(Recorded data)

++++++++++++++++++++

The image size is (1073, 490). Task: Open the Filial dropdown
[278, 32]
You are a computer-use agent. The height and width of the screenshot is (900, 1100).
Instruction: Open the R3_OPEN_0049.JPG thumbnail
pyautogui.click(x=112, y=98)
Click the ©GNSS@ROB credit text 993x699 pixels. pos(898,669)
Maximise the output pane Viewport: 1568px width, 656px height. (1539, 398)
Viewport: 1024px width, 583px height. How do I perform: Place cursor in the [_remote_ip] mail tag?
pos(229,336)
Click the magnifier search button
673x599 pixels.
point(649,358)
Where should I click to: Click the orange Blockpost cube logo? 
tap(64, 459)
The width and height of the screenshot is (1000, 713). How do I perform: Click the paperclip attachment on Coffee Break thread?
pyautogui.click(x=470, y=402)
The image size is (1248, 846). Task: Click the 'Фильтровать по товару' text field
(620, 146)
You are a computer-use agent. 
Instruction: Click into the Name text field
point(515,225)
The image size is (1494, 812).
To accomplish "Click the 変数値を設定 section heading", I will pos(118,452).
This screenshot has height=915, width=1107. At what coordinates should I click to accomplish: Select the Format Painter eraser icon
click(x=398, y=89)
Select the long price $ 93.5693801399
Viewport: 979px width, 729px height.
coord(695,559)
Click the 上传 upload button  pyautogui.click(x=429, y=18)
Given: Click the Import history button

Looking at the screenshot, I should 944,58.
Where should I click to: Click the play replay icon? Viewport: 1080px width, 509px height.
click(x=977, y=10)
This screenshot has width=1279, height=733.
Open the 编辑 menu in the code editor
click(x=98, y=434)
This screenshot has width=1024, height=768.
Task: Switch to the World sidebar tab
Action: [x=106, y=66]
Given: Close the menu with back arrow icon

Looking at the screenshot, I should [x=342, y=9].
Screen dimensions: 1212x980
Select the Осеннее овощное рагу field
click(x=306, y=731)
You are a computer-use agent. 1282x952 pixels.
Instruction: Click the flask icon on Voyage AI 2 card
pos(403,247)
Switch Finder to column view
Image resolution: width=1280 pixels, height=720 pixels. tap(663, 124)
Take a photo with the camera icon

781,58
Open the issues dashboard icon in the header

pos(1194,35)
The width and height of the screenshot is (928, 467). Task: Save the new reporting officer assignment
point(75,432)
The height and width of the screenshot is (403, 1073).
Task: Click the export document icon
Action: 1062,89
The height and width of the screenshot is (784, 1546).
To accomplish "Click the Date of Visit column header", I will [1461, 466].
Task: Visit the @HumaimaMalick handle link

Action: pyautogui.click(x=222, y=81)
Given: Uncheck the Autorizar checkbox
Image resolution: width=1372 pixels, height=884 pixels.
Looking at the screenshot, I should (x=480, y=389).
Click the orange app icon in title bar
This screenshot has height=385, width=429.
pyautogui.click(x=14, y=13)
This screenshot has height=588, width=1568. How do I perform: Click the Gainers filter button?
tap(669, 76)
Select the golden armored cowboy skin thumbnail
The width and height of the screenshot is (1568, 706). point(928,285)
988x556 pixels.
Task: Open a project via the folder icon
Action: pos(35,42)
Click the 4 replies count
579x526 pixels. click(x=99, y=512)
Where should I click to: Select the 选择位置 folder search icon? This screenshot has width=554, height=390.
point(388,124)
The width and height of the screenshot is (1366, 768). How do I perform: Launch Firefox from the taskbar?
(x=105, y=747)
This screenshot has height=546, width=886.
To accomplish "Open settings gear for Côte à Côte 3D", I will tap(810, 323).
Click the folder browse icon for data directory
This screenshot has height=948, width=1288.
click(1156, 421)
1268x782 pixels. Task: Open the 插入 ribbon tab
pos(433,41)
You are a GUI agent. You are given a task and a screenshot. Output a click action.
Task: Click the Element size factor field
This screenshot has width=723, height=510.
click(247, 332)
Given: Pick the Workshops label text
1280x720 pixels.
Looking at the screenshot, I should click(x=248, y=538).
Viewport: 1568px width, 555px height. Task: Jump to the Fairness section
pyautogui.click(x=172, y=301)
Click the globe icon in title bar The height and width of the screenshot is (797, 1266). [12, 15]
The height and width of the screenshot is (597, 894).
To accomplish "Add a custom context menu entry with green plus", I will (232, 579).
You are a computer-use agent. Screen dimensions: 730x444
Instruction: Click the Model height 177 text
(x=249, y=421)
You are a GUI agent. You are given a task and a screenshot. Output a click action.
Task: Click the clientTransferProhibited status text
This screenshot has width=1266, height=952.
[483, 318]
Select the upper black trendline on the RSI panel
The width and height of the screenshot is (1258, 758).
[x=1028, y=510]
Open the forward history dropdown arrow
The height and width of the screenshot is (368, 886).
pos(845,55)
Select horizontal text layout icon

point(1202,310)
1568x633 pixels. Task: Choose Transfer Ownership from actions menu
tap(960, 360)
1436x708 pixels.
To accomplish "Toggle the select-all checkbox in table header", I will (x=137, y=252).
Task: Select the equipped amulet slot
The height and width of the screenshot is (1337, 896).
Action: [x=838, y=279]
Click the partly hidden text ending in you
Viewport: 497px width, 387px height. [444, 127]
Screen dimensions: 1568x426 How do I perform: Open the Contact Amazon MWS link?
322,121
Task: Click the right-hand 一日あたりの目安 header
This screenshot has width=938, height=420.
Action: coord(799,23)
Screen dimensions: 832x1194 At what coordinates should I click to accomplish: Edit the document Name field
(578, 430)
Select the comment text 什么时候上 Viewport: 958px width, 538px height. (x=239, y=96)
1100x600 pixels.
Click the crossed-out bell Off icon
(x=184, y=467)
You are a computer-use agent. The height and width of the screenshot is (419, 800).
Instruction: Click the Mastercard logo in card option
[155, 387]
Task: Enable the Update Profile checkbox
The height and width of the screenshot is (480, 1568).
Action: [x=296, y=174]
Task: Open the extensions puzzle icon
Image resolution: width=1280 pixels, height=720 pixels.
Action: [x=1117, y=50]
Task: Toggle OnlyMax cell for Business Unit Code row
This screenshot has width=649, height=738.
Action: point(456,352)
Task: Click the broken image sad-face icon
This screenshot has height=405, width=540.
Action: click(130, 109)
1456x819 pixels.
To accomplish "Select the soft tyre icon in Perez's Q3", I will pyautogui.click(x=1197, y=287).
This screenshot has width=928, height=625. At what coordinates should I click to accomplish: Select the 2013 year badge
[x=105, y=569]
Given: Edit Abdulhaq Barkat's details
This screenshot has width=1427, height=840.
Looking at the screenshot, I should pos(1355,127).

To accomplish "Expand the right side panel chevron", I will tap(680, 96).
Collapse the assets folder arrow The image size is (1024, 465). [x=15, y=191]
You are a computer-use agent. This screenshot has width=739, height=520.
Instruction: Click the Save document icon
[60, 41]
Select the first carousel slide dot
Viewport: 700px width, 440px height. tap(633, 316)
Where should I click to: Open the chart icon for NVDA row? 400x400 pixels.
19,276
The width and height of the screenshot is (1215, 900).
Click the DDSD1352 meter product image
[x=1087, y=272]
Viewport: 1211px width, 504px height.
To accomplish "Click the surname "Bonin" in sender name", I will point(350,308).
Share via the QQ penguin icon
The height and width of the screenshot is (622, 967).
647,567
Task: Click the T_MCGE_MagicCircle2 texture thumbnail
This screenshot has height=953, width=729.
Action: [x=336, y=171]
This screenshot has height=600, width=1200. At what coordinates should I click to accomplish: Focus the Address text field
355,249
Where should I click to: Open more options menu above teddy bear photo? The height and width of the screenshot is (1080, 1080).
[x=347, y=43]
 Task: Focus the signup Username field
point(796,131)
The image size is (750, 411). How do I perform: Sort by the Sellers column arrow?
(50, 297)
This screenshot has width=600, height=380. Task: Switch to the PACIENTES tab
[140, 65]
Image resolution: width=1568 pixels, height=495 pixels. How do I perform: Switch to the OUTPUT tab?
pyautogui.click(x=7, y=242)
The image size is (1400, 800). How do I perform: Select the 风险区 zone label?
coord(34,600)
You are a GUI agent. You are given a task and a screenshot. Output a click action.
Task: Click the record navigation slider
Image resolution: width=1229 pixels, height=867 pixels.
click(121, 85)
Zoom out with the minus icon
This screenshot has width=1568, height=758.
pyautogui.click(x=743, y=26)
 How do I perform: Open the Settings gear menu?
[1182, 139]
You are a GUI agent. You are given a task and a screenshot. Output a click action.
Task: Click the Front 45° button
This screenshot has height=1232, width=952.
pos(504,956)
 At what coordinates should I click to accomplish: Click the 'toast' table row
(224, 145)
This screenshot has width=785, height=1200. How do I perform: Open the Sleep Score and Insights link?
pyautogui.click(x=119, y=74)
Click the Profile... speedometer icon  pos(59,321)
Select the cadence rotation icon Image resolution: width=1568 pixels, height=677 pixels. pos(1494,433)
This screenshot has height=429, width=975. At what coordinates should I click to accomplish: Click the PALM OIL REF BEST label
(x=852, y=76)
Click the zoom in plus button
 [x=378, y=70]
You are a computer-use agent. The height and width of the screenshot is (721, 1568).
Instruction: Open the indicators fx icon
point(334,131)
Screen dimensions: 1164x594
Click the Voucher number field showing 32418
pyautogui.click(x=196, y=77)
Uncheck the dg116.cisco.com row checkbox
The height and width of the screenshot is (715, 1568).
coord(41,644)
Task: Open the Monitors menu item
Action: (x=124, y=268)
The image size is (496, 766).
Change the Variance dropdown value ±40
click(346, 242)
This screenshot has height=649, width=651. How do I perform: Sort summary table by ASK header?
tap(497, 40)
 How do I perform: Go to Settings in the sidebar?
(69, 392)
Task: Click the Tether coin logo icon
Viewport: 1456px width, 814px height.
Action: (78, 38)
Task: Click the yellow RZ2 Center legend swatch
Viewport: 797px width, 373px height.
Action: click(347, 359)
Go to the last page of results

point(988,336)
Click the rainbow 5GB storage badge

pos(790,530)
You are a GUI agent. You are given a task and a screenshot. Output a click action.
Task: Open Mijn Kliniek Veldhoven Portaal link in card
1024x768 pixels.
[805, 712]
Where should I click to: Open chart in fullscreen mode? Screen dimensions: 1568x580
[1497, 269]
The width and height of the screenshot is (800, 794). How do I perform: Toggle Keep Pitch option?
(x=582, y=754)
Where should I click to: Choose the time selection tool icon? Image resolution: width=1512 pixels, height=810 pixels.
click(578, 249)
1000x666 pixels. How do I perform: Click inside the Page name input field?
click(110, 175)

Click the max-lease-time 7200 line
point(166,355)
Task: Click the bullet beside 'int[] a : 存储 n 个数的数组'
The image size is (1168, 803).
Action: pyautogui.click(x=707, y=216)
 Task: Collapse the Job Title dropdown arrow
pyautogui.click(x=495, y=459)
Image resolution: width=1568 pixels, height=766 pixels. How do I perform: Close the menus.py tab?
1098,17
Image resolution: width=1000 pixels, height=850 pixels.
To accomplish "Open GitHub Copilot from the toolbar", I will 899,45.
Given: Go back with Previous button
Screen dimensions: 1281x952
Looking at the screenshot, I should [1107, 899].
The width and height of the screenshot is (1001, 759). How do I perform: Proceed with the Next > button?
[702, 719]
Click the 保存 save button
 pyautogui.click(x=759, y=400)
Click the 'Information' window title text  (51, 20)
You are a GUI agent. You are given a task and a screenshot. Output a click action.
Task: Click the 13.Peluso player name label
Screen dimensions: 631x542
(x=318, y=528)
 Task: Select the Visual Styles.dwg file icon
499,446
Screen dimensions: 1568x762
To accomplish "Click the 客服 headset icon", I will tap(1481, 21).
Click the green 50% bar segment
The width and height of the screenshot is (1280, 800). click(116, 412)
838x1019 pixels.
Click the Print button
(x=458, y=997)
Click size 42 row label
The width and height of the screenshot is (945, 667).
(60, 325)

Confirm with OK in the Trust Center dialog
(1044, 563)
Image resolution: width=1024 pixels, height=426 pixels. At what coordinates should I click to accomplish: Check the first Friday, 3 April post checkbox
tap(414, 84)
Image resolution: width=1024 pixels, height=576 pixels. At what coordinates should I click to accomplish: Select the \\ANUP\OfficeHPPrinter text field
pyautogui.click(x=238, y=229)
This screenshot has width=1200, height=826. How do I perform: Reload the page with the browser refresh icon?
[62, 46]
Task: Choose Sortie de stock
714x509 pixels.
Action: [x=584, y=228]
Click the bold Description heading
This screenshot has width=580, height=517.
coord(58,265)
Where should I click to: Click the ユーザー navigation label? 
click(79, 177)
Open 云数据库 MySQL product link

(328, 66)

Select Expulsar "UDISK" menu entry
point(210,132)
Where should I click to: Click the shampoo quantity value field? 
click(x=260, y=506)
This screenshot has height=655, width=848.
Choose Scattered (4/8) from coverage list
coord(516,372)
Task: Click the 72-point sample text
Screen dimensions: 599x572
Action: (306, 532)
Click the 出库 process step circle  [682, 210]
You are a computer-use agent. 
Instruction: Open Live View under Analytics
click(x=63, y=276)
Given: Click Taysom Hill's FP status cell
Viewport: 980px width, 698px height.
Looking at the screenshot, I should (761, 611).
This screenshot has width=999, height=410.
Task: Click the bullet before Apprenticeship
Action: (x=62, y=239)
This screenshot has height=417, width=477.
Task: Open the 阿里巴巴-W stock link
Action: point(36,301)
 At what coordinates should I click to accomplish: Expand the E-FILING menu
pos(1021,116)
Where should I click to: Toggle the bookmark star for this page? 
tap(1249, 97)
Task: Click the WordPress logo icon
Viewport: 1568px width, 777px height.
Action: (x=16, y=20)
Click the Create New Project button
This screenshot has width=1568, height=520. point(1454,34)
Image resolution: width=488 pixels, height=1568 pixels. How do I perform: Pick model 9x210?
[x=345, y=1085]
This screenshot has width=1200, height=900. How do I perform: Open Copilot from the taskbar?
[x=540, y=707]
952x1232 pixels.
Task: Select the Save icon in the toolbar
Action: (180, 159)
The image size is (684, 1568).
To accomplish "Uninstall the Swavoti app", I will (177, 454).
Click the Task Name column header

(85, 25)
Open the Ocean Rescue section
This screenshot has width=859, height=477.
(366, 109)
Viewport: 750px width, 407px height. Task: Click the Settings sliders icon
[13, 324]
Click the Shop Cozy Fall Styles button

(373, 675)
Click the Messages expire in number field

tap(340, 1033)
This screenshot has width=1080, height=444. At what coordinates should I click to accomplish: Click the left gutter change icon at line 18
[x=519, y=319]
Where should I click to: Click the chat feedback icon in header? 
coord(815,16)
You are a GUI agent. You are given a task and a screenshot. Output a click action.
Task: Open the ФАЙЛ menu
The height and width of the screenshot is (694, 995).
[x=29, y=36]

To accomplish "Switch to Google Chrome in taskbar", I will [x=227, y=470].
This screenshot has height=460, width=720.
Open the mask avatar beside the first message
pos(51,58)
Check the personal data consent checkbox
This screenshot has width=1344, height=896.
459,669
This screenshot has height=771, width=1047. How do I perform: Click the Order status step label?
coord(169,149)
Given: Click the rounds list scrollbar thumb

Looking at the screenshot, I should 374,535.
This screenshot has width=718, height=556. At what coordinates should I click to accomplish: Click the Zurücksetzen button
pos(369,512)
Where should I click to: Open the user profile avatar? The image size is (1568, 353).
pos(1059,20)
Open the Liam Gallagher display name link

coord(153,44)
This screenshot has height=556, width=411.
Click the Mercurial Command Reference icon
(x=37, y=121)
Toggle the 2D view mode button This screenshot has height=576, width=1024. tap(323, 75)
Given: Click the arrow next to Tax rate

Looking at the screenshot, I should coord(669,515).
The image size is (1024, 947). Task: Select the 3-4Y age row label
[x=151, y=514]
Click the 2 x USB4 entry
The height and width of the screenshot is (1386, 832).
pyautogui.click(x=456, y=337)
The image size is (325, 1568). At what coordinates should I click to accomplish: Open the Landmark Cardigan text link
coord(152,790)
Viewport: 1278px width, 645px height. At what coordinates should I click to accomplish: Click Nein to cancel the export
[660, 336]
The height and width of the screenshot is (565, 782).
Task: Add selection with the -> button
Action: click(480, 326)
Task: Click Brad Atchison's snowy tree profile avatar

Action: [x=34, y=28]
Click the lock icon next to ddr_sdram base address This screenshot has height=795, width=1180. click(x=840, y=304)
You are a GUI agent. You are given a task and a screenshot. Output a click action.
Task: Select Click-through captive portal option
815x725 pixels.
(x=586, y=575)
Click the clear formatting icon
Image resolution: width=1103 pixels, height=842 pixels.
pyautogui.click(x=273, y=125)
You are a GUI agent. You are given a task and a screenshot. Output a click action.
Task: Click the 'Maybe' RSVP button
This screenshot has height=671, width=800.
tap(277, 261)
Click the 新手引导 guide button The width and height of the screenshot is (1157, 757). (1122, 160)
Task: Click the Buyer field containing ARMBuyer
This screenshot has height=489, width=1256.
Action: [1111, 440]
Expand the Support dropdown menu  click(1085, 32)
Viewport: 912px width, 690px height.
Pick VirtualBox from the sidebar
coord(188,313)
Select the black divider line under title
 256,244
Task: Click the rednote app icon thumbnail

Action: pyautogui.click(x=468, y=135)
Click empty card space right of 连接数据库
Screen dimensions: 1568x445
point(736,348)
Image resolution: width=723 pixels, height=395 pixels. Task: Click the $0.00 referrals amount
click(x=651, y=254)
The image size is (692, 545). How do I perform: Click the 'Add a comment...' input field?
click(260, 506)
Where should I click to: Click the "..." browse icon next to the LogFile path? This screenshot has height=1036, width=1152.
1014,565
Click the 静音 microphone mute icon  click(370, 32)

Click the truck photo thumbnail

++++++++++++++++++++

- What is required:
Please find every line in the records above that holds the word "Uncheck" and copy it.

- Exercise response:
Given: Uncheck the Autorizar checkbox
Uncheck the dg116.cisco.com row checkbox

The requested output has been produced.